I personally wouldn’t be able to cope with visiting because of my own past. In your situation I would not say anything to the mutual friend. Nor would I say anything to messy friend. If there are no minors or vulnerable adults involved, she can live as she pleases. But I’d find an excuse not to go round again.

HortiGal · 15/05/2026 20:12

I’d report to the RSPCA/SSPCA for the conditions the pets live in. You do not need to give your name.

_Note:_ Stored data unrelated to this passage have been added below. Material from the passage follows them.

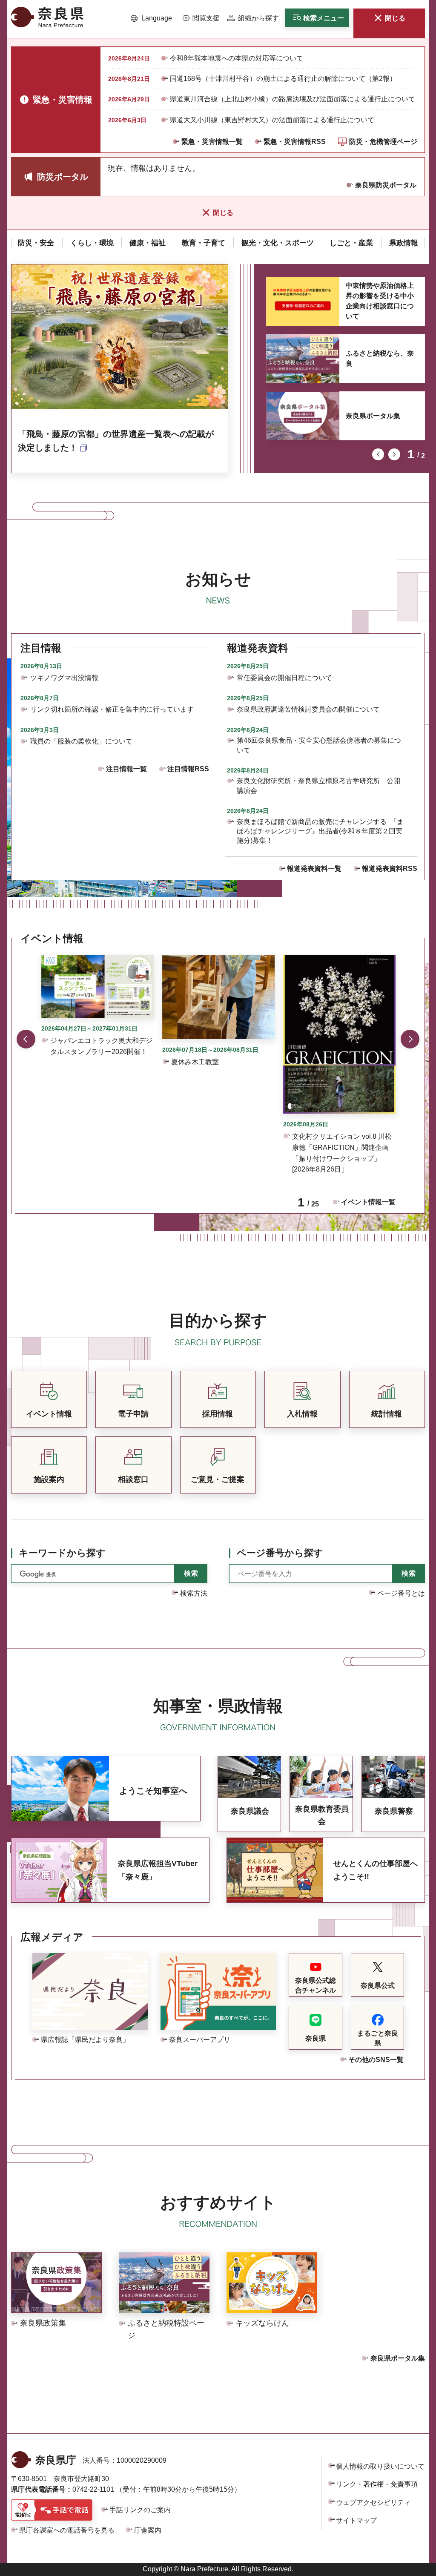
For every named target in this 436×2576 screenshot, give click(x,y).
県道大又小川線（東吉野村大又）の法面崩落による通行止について (272, 119)
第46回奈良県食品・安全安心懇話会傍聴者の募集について (319, 745)
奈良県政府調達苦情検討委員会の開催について (308, 709)
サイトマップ (356, 2520)
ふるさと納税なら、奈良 (380, 358)
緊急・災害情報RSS (295, 141)
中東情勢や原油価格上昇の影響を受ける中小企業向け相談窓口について (380, 301)
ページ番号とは (401, 1593)
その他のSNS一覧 (376, 2059)
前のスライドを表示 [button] (378, 454)
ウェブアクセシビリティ (373, 2502)
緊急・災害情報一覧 (212, 141)
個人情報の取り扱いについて (380, 2466)
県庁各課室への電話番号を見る (67, 2530)
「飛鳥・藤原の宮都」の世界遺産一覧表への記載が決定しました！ (116, 440)
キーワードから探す (62, 1553)
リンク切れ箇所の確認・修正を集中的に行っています (112, 709)
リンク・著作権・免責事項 (377, 2484)
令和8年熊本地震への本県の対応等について (236, 58)
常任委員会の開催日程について (284, 677)
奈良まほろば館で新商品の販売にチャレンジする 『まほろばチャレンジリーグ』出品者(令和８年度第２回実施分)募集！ (320, 831)
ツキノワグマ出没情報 (64, 677)
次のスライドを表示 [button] (394, 454)
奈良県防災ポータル (385, 185)
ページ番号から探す (280, 1553)
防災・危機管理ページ (383, 141)
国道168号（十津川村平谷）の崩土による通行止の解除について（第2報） (283, 78)
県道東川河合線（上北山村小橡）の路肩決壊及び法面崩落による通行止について (292, 99)
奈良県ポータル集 (373, 415)
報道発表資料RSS (389, 868)
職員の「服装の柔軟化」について (81, 741)
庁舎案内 (147, 2530)
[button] (151, 18)
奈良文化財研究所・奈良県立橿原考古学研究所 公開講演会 (318, 785)
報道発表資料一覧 (314, 868)
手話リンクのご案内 (140, 2509)
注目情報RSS (188, 769)
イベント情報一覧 (368, 1202)
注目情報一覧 (126, 769)
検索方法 (193, 1593)
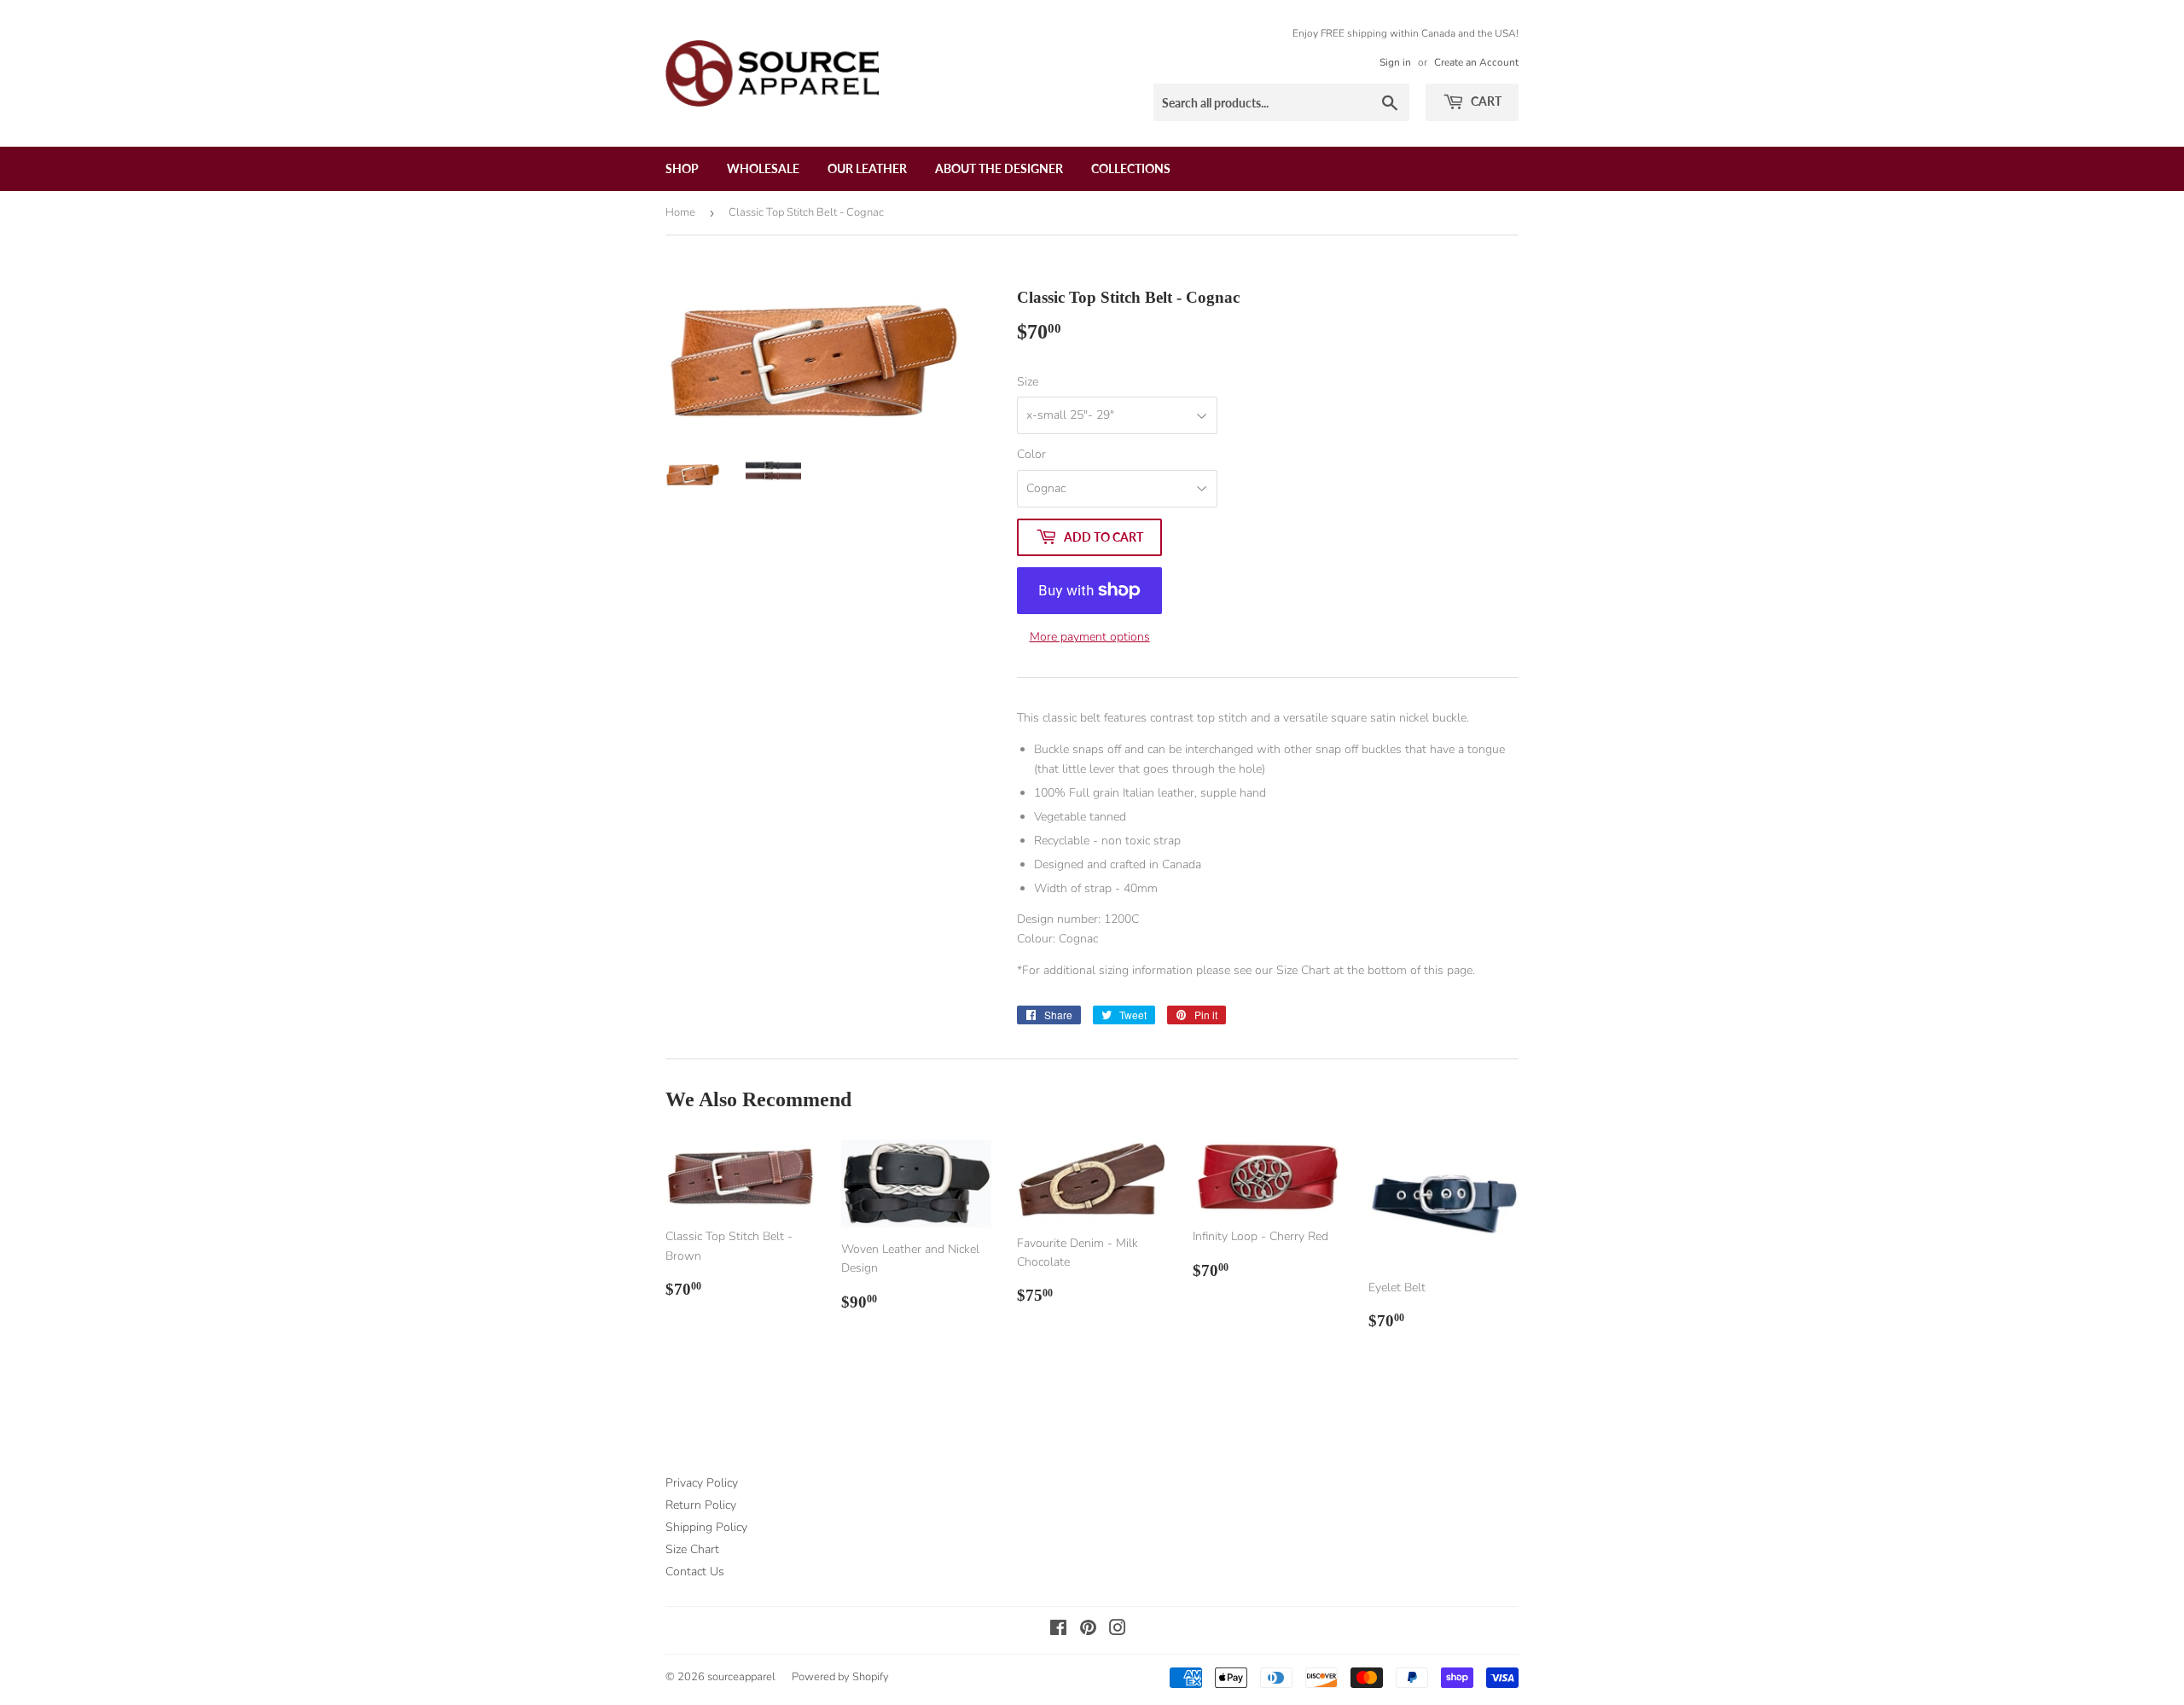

ThisHeartyQuoter · 15/05/2026 20:14

Foodgloriousfoodie · 15/05/2026 20:08

It’s implied she is in a caring/help role

people were posting earlier saying “well if she’s a social worker then x y and z”

enough said

No. Implied that she's a social worker

Foodgloriousfoodie · 15/05/2026 20:16

ThisHeartyQuoter · 15/05/2026 20:14

No. Implied that she's a social worker

Look again

NoisyViewer · 15/05/2026 20:16

I would warn my friend. I wouldn’t be going back there though. I’d meet for coffee or invite her round mine. What I don’t understand is how she doesn’t smell. How can that be. I’m not one to judge anyone by their house but that doesn’t sound right either

Namingbaba · 15/05/2026 20:16

Option A - you don’t have to be a bitch about it just factual

It’s amazing that these people must visit other houses but don’t realise how bad it is for others to visit their place. I went to my boyfriend’s house when I was in my early twenties and he had years worth of cigarette Ash and butts in his room.

Also been to someone whose house was ok but the toilet was streaked with shit. I’d be embarrassed sending someone to a toilet like that. And I’m also not particularly house proud.